I don’t see how an orbiter can know which way the body it is orbiting is rotating, so I am sceptical of that explanation. I wasn’t aware that the sort of gravitational slingshots exploited by spacecraft had anything to do with the rotation of the objects that they slingshot around.
Orbital direction, not rotational. Rotation is only relevant in GR, and that only slightly.
And it gave plenty of time for LM systems checks and fixes before committing to landing - that was vital on Apollo 14, which almost had its landing scrubbed due to a balky docking mechanism.
Another reason for doing it early is that it allowed for some separation from the S-IVB (the third stage booster). Remember that it had just as much velocity after TLI as the CM/SM/LM combination, and was headed for the moon too. Adding just a bit of delta-V with a bit of thrust got the manned package far enough away from the booster that it wouldn’t be a factor in lunar maneuvering.
In fact, the Apollo 13 and later S-IVB’s were intentionally crashed onto the lunar surface as part of controlled seismology experiments (the seismometers had been placed by earlier missions). Earlier ones are all in solar orbit, and one was even “discovered” as an asteroid.

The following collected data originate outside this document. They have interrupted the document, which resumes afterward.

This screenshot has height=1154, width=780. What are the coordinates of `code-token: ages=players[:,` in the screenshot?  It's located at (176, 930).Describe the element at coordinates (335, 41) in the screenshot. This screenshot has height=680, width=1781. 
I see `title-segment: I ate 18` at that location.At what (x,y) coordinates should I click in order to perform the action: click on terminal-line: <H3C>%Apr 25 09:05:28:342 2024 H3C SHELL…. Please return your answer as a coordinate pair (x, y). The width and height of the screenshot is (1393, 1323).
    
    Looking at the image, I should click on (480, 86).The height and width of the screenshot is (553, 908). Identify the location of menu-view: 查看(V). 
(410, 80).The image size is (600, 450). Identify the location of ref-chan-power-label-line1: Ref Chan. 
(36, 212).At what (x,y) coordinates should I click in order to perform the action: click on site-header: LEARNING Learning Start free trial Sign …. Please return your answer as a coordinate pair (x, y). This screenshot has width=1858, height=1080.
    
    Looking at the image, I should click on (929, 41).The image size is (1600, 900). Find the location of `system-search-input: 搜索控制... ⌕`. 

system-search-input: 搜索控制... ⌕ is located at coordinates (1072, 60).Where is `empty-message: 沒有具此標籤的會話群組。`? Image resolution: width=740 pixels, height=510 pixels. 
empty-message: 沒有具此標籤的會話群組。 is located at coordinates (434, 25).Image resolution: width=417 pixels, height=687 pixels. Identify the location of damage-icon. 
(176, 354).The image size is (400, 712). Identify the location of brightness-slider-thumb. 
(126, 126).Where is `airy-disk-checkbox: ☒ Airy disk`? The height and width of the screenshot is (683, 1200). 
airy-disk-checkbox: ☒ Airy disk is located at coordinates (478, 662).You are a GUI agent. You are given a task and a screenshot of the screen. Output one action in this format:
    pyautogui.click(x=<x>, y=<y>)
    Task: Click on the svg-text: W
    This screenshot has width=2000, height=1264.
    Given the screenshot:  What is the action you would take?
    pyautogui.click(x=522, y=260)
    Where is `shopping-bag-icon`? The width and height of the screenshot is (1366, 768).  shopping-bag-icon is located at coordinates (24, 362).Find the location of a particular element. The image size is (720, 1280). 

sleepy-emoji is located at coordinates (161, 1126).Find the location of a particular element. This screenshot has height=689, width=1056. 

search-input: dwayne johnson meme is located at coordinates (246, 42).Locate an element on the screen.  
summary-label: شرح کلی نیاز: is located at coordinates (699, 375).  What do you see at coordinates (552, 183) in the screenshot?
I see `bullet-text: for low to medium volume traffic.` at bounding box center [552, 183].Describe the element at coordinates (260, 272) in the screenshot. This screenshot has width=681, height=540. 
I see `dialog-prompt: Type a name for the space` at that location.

I’ve wondered about those (and the LMs) since watching an episode of Gerry Anderson’s UFO when I was a kid, which featured an S-IVB that (IIRC) the aliens were using as cover when coming to Earth.
Where can I read more about the disposition of the S-IVBs (and LMs)?
Yes, from the diagram I posted, it’s clear that, rather than wasting time and fuel chasing a moon moving away from them, they go around to the other side and let the moon come to the spacecraft.
Wikipedia has charts with all that stuff. Here is the page for the S-IVB’s.
–Cliffy
Thanks.
Earlier I found a Wiki article on the LMs, and the ascent stage for Apollo X’s Snoopy is in solar orbit.
According to the Wiki articles and links there is 176 metric tons of man made equipment on the lunar surface!